Taliban on Monday pledged to support the freedom of expression under the Islamic regulations, local media reported citing officials.
Talking at a ceremony held to increase coordination between the media and related institutions, the spokesman for the Interior Minister Sayed Khosti said that the Islamic Emirate would not allow anyone to silence the freedom of expression, Tolo News reported.
"The Islamic Emirate supports the freedom of expression based on Islamic values and the country's interest, and is committed to not allow anyone to make obstacles for the media," he added.

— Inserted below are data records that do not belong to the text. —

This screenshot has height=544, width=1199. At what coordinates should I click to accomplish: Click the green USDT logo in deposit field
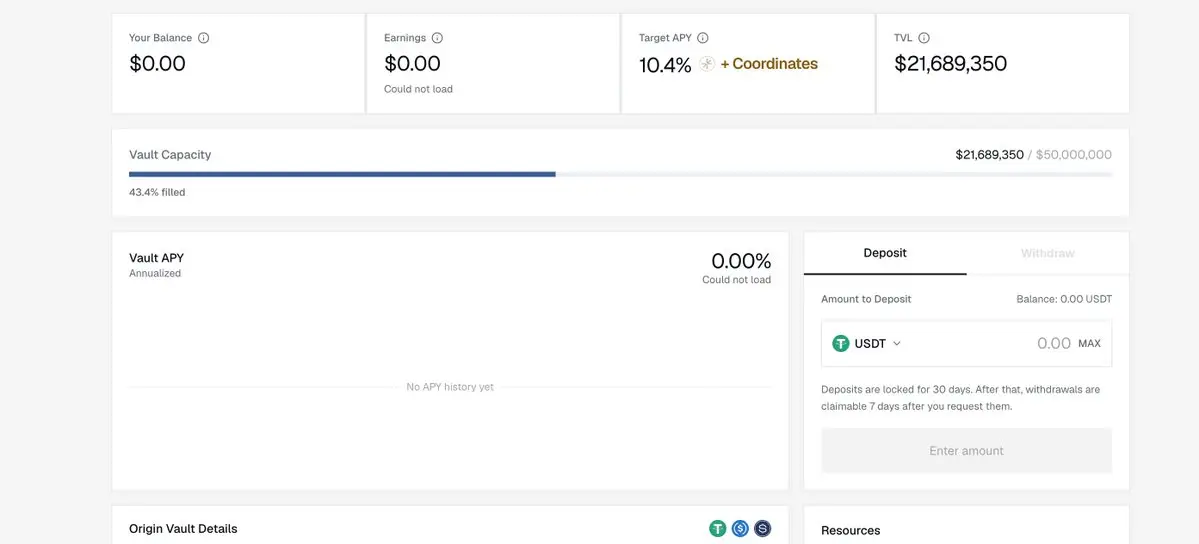point(841,344)
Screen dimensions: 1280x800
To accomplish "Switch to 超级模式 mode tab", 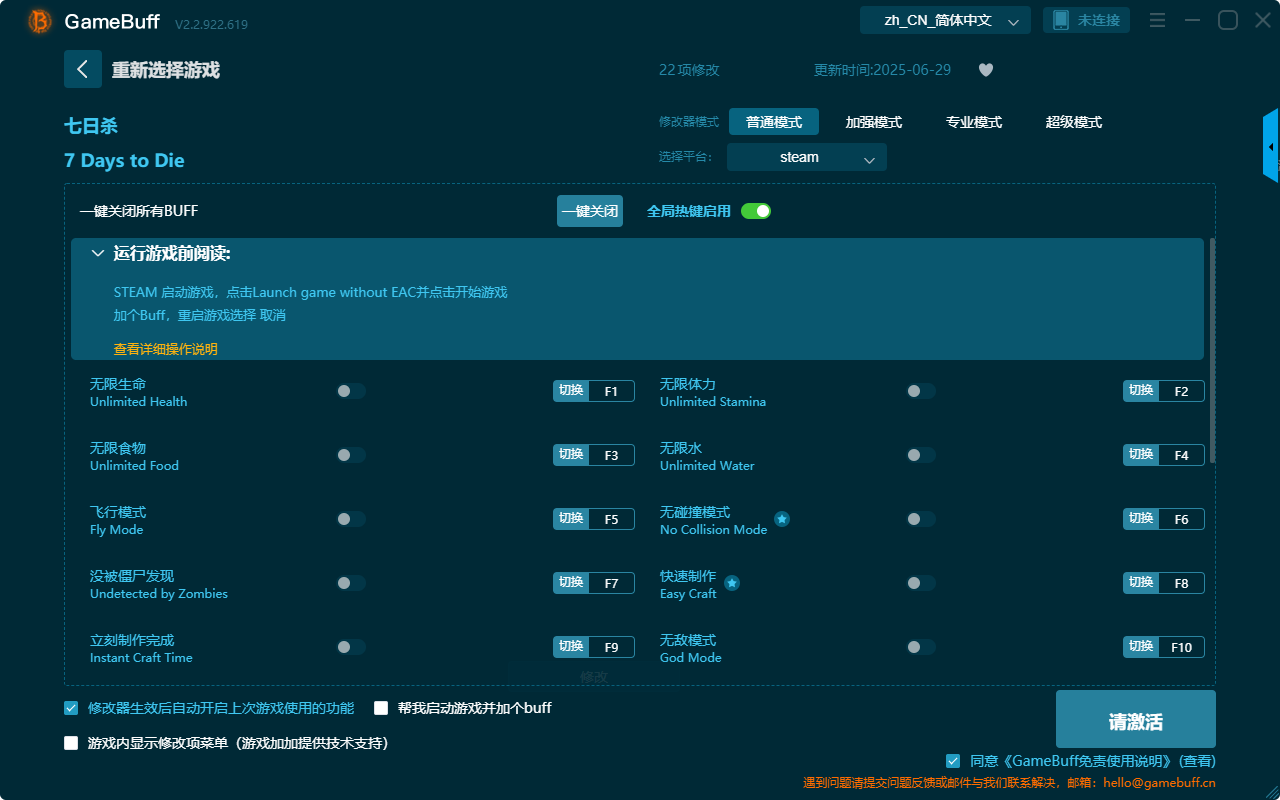I will coord(1075,122).
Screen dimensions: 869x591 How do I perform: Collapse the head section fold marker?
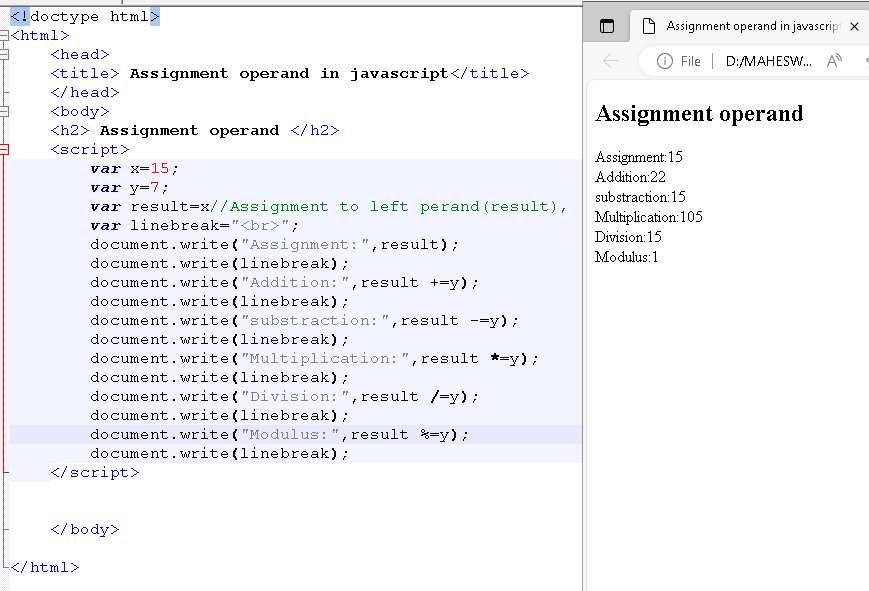click(x=4, y=55)
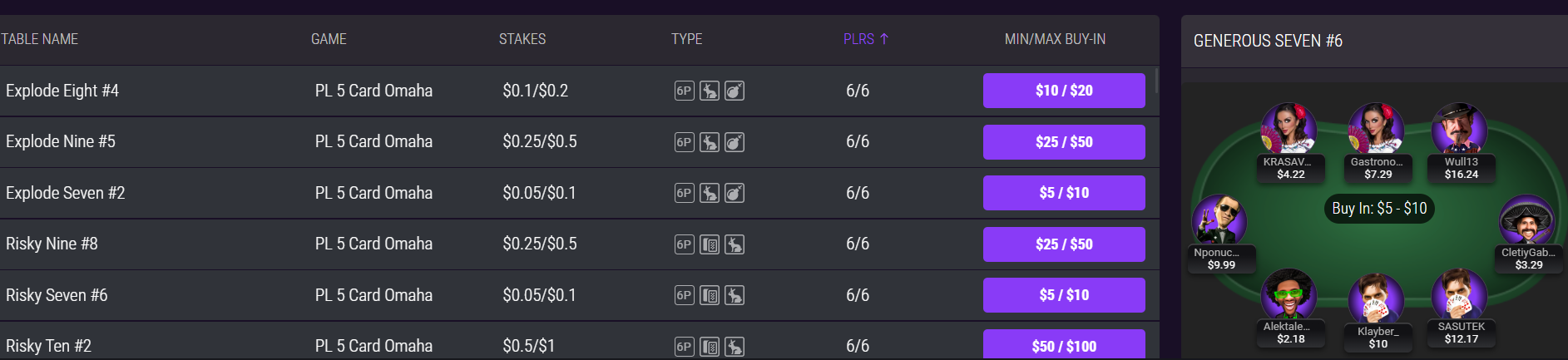Click the $10 / $20 buy-in button
Image resolution: width=1568 pixels, height=360 pixels.
point(1064,91)
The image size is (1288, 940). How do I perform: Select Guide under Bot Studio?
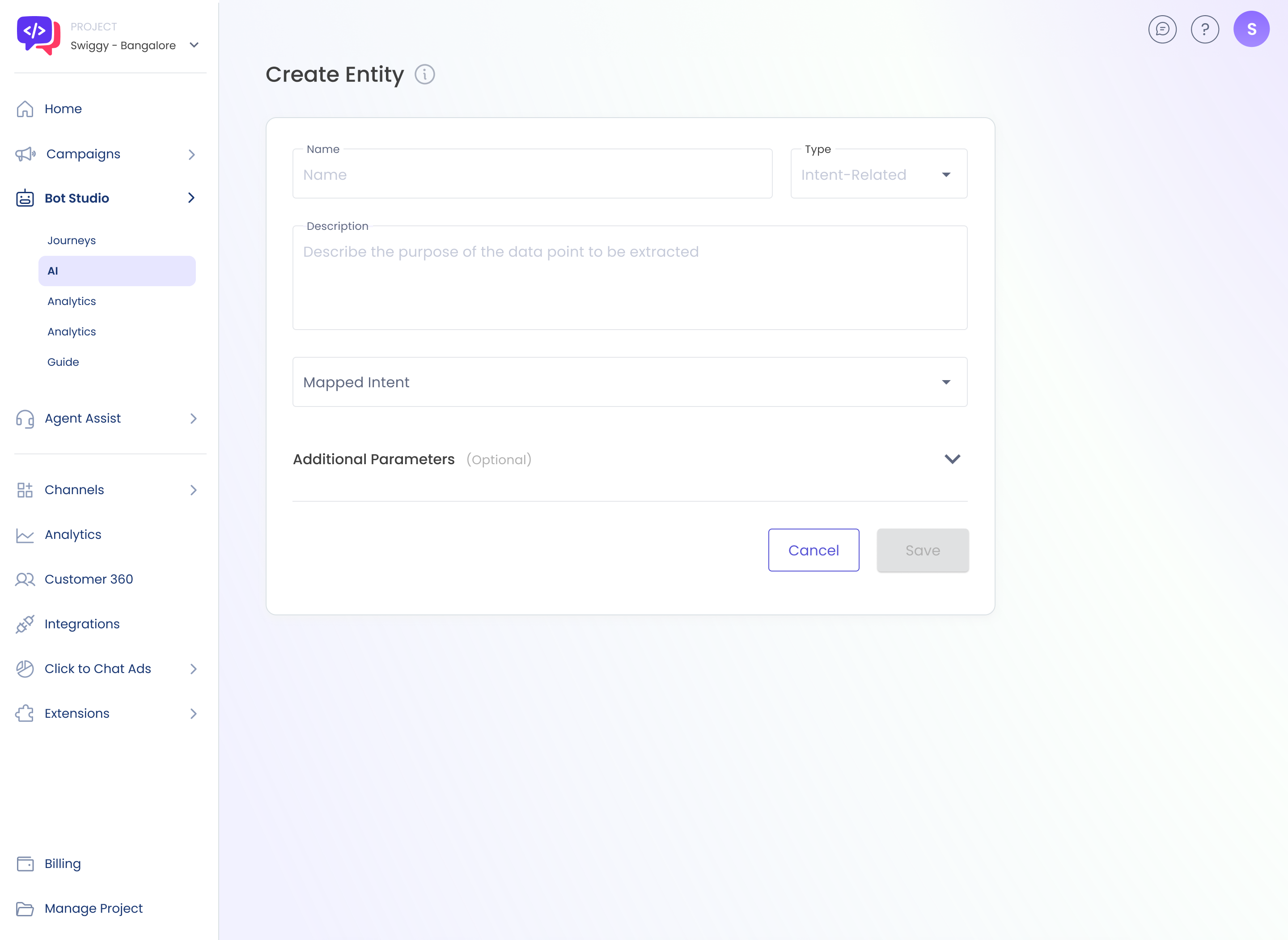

According to the publication, the journalists and media watchdogs called on the officials of the Islamic Emirate to form a clear scheme for freedom of speech and media policy.
"An amendment should be formed for the media. So, based on the scheme of the Islamic Emirate the media should run their activities," said Abdul Moyed Hashimi, head of Afghanistan's journalists safety committee.
Meanwhile, Police radio, which had halted operations for nearly three months, resumed broadcasting on Monday, Tolo News reported.
However, due to the shutdown of many media organizations which made dozens of media workers jobless, some Afghan journalists have been forced to take hazardous jobs.
Mustafa Jafari, a cameraman, who has worked in Afghan media for around eight years, is currently working as a vendor.
"I was jobless for four months. I felt that I was going to have mental problems because I was home night and days," Tolo News quoted Jafari as saying.
Earlier a journalist union said that more than 30 acts of violence towards journalists have been recorded in Afghanistan since the Taliban came to power.
"Afghanistan's National Journalists' Union conducted a general assessment over the journalists' status for Afghanistan across the country and it shows that over 30 cases of violence against journalists happened," Masroor Lufti, the head of the union, said.